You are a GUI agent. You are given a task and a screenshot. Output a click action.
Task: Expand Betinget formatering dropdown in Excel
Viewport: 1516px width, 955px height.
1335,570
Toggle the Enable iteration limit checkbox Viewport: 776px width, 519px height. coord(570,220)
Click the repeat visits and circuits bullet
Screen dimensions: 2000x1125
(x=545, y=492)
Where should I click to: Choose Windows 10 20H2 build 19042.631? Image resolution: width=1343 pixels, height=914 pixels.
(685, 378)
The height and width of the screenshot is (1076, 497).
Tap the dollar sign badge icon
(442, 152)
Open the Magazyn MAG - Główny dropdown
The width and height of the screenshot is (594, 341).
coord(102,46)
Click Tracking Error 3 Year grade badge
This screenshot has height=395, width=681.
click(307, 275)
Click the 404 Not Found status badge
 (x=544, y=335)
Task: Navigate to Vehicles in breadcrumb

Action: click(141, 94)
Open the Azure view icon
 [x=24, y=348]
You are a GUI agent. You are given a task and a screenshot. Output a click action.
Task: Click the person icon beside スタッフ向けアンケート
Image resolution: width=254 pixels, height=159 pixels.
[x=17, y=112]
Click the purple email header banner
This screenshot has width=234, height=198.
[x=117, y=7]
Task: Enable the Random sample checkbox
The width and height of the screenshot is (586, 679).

################

PROBLEM TO SOLVE >> The answer must consist of every line from the data that contains the word "dropdown".

WRITTEN ANSWER >>
Task: Expand Betinget formatering dropdown in Excel
Open the Magazyn MAG - Główny dropdown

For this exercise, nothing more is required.